In ambito alberghiero occuparsi oggi di revenue e yield management significa maneggiare una filosofia dinamica fatta di una grande quantità di informazioni e indicazioni, che devono essere analizzate e ottimizzate. Entrambi i sistemi permettono di massimizzare le entrate tramite nuove tecniche di vendita in grado di rispondere al mercato dell’ospitalità, flessibile e costantemente in evoluzione. Oggi revenue e yield management sono entrambe tecniche in capo a una sola persona, che dapprima si occupava principalmente dell’ottimizzazione della disponibilità, ovvero dell’occupazione, definendo il mix ideale di segmenti, ma che successivamente, con l'introduzione del prezzo dinamico, ha dovuto occuparsi anche dell'incremento del ricavo medio. E per definire il giusto prezzo di vendita, nel tempo sono stati inseriti nell’analisi anche parametri esterni, tra cui il prezzo dei competitor e la brand reputation, rendendo così sempre più complesso l’algoritmo per la sua definizione.

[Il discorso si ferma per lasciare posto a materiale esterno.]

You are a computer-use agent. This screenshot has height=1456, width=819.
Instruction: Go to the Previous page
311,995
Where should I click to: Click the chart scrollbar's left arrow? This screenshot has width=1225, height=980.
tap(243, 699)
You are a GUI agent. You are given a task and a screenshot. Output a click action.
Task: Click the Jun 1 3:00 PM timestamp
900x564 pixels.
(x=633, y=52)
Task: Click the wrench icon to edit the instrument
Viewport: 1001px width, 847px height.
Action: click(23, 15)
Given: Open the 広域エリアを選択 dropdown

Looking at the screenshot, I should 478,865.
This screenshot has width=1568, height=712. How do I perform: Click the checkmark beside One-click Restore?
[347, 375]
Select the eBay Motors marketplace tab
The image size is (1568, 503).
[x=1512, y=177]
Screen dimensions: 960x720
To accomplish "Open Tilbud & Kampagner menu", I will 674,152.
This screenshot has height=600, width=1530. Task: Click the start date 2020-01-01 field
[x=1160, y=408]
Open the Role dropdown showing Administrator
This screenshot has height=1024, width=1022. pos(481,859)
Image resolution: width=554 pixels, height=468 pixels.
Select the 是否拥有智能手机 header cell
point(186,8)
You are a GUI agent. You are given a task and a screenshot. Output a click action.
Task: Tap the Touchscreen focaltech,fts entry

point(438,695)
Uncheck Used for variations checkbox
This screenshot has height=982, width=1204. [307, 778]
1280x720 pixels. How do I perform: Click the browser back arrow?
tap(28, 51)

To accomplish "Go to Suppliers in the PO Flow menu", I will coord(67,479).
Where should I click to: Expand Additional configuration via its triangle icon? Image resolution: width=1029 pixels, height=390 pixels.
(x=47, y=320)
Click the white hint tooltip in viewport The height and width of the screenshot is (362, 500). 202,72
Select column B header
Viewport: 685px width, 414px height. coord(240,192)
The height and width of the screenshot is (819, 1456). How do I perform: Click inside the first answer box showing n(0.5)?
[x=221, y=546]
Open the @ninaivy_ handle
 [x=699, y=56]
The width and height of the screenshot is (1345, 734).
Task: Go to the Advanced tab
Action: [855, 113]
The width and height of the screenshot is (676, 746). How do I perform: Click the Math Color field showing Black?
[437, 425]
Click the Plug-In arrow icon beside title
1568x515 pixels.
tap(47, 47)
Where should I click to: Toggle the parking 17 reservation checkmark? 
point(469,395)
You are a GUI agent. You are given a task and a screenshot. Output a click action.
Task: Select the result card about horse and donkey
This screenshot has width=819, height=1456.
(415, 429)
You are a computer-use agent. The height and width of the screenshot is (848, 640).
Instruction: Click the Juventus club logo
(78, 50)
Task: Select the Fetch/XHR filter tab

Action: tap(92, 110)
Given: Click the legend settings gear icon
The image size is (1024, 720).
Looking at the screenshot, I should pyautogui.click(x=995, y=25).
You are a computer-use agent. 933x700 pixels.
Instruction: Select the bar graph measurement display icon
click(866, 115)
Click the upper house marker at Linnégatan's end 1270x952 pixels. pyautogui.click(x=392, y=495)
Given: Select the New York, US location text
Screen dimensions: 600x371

“Nell’era dello yield management, lo yield manager si occupava di definire dinamicamente i quantitativi di inventario da assegnare a ciascun segmento o tariffa per raggiungere la migliore occupazione possibile – afferma Emanuele Nardin, managing director HotelPerformance -. È proprio in questa era che nascono tecniche come il nesting. Successivamente siamo entrati nell’era del revenue management, in cui il manager lavorava sia all’analisi dei dati storici e del venduto futuro (on the book) per determinare i quantitativi da assegnare ai vari segmenti, sia alla definizione dinamica del giusto prezzo di vendita”. 
“Oggi stiamo assistendo a una terza fase chiamata demand management, o revenue strategy, in cui il revenue manager si concentra meno sulla definizione del prezzo della camera, e maggiormente sull'impostazione strategica delle vendite e della distribuzione, sia in termini di pianificazione che di tecniche legate e coordinate al sales e al marketing, che studiano la domanda”. Una fase in cui il revenue manager si focalizza sulla strategia di vendita analizzando canali, mercati, target – studiando bene la domanda e lasciando l’attività di pricing a software, che grazie all’intelligenza artificiale e al machine learning sono sempre più precisi e rapidi nel definire il cambiamento di prezzo, fare analisi in real time e ongoing. Un software che monitora i dati e rimodella la strategie di vendita più volte al giorno. Ecco perché oggi il servizio di consulenza ha come focus principale la pianificazione.
“Attualmente sul mercato ci sono diversi software di revenue management che si occupano anche di analizzare e monitorare le tariffe di competitor, fare attività di pricing o di gestione dell’inventory. Grazie alle nuove tecnologie come intelligenza artificiale e machine learning il processo del revenue management è sempre più automatizzato con algoritmi sempre più complessi e precisi, che elaborano il prezzo corretto di vendita e lo lanciano su tutti i canali di destinazione senza l’intervento dell’uomo”, spiega Nardin.
Da circa tre anni, il gruppo Nh Hotels ha adottato un nuovo sistema di revenue management, chiamato Duetto, tra i più importanti nel mercato.
“Un tool sviluppato in base alle nostre esigenze e che utilizziamo attivamente – afferma Marco Gilardi, operations director Nh hotel group Italy & New York. – Nh è tra le prime catene alberghiere ad aver implementato questo tipo di strumento, tanto che nel tool è ben visibile il logo Nh ed è presente una Url dedicata. Questo sistema è a supporto dei revenue manager e li aiuta nell’ottimizzazione delle tariffe in base alla domanda, all’andamento del pick up e al comportamento del mercato. Per Nh lo yield management non si applica solo alle tariffe pubbliche, ma anche alle tariffe gruppi. Inoltre, ottimizziamo anche la vendita dell’inventario con tariffe floating per room type in base all’occupazione e all’andamento della domanda”.